■ **EXERCISE OBJECTIVE**: Please copy out the entries below exactly, beginning with the line that contains "Choose the TSforge activation method" and ending with the line that contains "Task: Follow the Our Partners link", and include nothing outside that span.

■ **DATA EXCERPTS**:
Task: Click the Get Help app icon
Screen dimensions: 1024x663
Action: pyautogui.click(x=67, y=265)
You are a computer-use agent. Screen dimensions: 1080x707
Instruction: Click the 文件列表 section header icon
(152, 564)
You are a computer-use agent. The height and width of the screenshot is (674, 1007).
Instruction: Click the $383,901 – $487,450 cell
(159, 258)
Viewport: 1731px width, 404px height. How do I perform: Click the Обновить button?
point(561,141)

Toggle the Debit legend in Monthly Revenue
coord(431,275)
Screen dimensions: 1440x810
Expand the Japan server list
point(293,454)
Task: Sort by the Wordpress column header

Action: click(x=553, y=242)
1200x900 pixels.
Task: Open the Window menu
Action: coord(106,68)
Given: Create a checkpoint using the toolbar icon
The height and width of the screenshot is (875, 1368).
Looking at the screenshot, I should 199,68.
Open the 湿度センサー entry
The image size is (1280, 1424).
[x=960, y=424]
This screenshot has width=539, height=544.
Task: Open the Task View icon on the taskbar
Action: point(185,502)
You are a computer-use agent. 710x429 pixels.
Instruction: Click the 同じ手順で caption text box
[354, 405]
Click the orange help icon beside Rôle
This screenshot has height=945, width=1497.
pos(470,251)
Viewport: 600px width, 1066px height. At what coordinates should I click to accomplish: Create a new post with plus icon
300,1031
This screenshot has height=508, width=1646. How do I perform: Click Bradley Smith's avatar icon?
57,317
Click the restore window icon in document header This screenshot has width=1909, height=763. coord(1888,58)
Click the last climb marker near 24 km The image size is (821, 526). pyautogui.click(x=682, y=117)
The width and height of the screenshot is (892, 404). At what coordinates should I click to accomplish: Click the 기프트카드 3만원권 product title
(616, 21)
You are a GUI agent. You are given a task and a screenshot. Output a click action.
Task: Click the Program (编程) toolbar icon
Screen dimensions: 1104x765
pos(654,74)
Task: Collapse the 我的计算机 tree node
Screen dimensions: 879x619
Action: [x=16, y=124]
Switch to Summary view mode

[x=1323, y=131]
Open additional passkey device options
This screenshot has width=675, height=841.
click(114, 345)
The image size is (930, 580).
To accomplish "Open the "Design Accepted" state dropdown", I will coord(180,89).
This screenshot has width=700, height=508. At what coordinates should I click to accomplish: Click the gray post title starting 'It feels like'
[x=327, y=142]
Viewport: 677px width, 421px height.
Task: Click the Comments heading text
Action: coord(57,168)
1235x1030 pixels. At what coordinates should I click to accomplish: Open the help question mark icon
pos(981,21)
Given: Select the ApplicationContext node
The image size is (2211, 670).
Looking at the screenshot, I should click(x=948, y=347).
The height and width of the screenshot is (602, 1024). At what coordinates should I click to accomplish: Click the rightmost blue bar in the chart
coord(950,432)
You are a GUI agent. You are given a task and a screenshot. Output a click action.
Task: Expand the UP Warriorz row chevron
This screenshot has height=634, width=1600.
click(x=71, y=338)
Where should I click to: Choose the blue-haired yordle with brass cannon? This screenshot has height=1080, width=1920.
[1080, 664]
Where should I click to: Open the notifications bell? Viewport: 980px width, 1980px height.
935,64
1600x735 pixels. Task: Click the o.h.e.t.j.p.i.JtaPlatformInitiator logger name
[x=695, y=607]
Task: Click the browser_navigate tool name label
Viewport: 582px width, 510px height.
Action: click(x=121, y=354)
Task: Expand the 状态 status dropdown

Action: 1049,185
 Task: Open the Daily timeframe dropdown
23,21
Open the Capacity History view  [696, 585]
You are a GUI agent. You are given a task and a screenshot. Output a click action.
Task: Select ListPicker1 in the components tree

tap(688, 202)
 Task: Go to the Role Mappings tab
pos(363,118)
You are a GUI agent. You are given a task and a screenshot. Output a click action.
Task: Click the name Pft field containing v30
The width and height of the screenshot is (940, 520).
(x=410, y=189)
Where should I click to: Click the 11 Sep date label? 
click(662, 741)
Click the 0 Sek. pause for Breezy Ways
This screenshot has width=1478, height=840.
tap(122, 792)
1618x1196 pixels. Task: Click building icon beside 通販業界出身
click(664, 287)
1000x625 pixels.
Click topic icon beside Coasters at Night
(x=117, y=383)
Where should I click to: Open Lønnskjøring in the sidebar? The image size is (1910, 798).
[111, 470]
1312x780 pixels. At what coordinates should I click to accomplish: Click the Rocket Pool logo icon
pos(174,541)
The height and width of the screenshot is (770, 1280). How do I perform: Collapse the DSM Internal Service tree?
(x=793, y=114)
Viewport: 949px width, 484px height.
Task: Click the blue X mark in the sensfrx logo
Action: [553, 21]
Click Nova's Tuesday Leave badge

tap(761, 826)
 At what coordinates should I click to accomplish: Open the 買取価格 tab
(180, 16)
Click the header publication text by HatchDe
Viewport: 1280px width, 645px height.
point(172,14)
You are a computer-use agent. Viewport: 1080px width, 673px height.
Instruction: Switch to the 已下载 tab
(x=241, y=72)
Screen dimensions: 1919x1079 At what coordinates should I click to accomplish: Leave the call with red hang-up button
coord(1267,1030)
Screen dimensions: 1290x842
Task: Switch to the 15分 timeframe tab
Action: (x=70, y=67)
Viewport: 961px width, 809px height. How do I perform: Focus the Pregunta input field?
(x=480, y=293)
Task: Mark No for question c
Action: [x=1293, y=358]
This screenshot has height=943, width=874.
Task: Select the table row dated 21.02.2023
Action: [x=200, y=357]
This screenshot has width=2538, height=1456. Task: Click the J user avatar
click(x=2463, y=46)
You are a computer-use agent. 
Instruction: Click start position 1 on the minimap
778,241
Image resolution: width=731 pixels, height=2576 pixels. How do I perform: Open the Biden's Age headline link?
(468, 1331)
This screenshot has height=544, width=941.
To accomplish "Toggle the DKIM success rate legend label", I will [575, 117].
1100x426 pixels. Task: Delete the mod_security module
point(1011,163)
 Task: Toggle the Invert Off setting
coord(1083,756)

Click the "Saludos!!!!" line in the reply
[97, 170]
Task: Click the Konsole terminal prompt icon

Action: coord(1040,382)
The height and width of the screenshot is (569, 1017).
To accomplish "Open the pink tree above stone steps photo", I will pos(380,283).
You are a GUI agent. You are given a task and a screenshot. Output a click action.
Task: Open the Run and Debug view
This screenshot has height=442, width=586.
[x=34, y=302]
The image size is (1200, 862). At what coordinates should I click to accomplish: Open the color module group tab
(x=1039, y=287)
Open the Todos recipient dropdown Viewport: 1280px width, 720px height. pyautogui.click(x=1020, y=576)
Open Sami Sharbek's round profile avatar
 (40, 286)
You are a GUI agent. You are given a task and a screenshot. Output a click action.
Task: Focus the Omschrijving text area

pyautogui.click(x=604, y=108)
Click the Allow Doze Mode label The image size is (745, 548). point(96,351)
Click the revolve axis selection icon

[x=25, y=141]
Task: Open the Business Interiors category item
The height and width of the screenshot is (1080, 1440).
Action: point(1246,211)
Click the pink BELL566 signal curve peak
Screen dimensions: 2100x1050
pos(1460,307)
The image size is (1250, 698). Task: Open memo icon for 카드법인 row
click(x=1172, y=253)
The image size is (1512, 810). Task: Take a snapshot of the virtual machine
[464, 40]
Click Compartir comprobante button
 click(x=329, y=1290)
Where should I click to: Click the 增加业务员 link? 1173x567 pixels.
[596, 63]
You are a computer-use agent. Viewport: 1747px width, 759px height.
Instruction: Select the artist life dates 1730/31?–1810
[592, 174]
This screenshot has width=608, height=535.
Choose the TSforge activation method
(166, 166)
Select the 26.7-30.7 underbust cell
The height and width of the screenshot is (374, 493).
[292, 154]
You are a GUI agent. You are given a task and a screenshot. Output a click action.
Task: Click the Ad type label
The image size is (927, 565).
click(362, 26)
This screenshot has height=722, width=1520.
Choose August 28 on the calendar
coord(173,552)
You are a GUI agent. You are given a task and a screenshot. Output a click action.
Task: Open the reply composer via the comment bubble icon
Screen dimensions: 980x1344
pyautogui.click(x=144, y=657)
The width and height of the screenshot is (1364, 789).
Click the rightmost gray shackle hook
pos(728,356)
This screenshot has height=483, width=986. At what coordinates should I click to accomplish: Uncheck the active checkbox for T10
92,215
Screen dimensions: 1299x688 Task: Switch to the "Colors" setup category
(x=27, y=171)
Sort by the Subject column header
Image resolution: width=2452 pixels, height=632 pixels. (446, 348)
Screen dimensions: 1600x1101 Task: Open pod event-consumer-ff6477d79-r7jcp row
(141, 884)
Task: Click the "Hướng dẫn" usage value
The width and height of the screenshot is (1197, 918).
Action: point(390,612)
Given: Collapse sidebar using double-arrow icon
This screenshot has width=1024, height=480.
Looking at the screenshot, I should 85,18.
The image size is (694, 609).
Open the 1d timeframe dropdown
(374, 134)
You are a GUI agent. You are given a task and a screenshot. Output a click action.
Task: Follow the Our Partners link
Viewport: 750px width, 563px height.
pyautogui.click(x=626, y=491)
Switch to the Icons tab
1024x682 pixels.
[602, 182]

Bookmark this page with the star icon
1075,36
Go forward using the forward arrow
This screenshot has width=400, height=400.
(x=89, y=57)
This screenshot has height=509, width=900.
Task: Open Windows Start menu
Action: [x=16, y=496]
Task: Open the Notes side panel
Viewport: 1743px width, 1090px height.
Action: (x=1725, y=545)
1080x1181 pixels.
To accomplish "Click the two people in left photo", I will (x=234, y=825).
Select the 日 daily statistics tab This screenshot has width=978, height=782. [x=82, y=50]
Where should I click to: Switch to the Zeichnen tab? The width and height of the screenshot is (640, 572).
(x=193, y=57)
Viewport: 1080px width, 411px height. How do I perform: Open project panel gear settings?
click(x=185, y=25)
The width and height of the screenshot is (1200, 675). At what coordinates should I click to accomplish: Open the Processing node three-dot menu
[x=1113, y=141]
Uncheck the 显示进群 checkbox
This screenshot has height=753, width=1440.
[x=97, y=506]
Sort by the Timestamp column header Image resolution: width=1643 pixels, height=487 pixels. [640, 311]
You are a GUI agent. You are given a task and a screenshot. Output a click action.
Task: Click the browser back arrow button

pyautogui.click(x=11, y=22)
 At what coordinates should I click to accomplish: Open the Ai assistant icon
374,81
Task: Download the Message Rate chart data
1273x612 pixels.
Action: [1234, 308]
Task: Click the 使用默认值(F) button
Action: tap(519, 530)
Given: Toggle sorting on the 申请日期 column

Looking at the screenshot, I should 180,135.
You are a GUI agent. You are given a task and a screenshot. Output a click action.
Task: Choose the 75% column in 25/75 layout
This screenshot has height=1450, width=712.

■ **TASK ANSWER**:
Choose the TSforge activation method
(166, 166)
Select the 26.7-30.7 underbust cell
The height and width of the screenshot is (374, 493).
[292, 154]
You are a GUI agent. You are given a task and a screenshot. Output a click action.
Task: Click the Ad type label
The image size is (927, 565).
click(362, 26)
This screenshot has height=722, width=1520.
Choose August 28 on the calendar
coord(173,552)
You are a GUI agent. You are given a task and a screenshot. Output a click action.
Task: Open the reply composer via the comment bubble icon
Screen dimensions: 980x1344
pyautogui.click(x=144, y=657)
The width and height of the screenshot is (1364, 789).
Click the rightmost gray shackle hook
pos(728,356)
This screenshot has height=483, width=986. At what coordinates should I click to accomplish: Uncheck the active checkbox for T10
92,215
Screen dimensions: 1299x688 Task: Switch to the "Colors" setup category
(x=27, y=171)
Sort by the Subject column header
Image resolution: width=2452 pixels, height=632 pixels. (446, 348)
Screen dimensions: 1600x1101 Task: Open pod event-consumer-ff6477d79-r7jcp row
(141, 884)
Task: Click the "Hướng dẫn" usage value
The width and height of the screenshot is (1197, 918).
Action: point(390,612)
Given: Collapse sidebar using double-arrow icon
This screenshot has width=1024, height=480.
Looking at the screenshot, I should 85,18.
The image size is (694, 609).
Open the 1d timeframe dropdown
(374, 134)
You are a GUI agent. You are given a task and a screenshot. Output a click action.
Task: Follow the Our Partners link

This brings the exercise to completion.